Russia has upgraded its military base in the Central Asian country of Tajikistan in view of the Taliban's seizure of power in Afghanistan.

Russia has upgraded its military base in the Central Asian country of Tajikistan in view of the Taliban’s seizure of power in Afghanistan.

The Russian army announced on Tuesday that several “Kornet” anti-tank systems had been brought into the ex-Soviet republic bordering Afghanistan. The system is designed to shoot enemy armoured vehicles and aerial targets.

Russia, which has its largest foreign military base in Tajikistan, has been eyeing the Taliban’s activities in Afghanistan with concern due to fears that Islamist fighters could invade former Soviet territory. Moscow has long been negotiating with the Taliban.

About a month ago, Russian Defence Minister Sergei Shoigu announced the expansion of the Central Asian facilities. Russia recently took part in several military exercises with Tajikistan and other Central Asian countries.

Not far from the Afghan border, several thousand soldiers have been trained to ward off terrorists.

Later on Tuesday, Russian President Vladimir Putin accused the West of leaving chaos in Afghanistan as it withdraws from the country, and of creating a major terror threat for other countries.

“There is a danger that terrorists and various groups that have found refuge in Afghanistan will use the chaos left behind by our Western partners,” Putin said, adding that terrorists could cause the situation to escalate in neighbouring countries too.

“This is a direct threat to our allies and to our country,” Putin said, referring to countries neighbouring Afghanistan, such as Tajikistan and Uzbekistan.

He said drug smuggling and illegal migration might increase there, during comments at an event organized by the United Russia party ahead of the country’s September 19 elections.

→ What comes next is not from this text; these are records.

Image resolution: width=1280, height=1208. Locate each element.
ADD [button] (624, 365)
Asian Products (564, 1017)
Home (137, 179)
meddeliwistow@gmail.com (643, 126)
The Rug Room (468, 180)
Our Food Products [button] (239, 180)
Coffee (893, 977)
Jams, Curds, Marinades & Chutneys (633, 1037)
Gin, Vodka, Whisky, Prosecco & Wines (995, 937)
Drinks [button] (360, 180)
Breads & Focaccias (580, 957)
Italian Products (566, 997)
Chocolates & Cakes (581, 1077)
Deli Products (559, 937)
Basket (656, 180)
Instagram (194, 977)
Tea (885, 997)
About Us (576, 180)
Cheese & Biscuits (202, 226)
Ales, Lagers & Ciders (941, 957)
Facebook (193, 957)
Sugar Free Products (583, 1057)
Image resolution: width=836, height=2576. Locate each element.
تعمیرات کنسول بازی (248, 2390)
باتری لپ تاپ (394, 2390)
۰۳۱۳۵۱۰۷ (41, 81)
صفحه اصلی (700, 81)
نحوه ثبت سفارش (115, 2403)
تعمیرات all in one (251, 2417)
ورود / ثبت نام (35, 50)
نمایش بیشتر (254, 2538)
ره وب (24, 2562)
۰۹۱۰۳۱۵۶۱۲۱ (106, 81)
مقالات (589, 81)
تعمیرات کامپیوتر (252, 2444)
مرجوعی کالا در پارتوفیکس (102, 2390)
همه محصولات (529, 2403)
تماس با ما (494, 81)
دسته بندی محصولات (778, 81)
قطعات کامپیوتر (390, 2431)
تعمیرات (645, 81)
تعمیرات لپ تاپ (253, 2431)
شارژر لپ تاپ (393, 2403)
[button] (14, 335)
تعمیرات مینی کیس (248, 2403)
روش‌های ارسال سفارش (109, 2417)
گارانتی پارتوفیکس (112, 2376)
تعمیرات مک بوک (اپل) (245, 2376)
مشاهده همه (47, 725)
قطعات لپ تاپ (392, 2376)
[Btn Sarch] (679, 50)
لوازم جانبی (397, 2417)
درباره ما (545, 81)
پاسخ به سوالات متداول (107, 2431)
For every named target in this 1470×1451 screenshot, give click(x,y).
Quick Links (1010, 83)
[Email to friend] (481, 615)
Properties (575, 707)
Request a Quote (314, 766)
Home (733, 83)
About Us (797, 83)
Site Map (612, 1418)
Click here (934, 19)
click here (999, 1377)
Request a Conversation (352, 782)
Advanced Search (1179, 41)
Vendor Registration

“These are all threats to us. They are absolutely real.”

Putin has repeatedly warned that terrorists from Afghanistan could seek refuge abroad, while claiming asylum.

He has also pledged to prevent Russia from being drawn into the conflict again.

“The Soviet Union has had its experience of staying in this country. We have drawn the necessary conclusions from it.”

Russia invaded Afghanistan in 1979, and thousands of Soviet soldiers died during the occupation that lasted until 1989.

Shoigu criticized the fact that the Taliban now has control of a “large number of weapons” belonging to NATO troops following the Islamists’ takeover.

He likewise expressed concern about drug smuggling, saying 93 per cent of the world’s heroin was Afghan.

Russia had hoped that the US and its allies would get a grip on the problem, but said plantations had increased a hundredfold.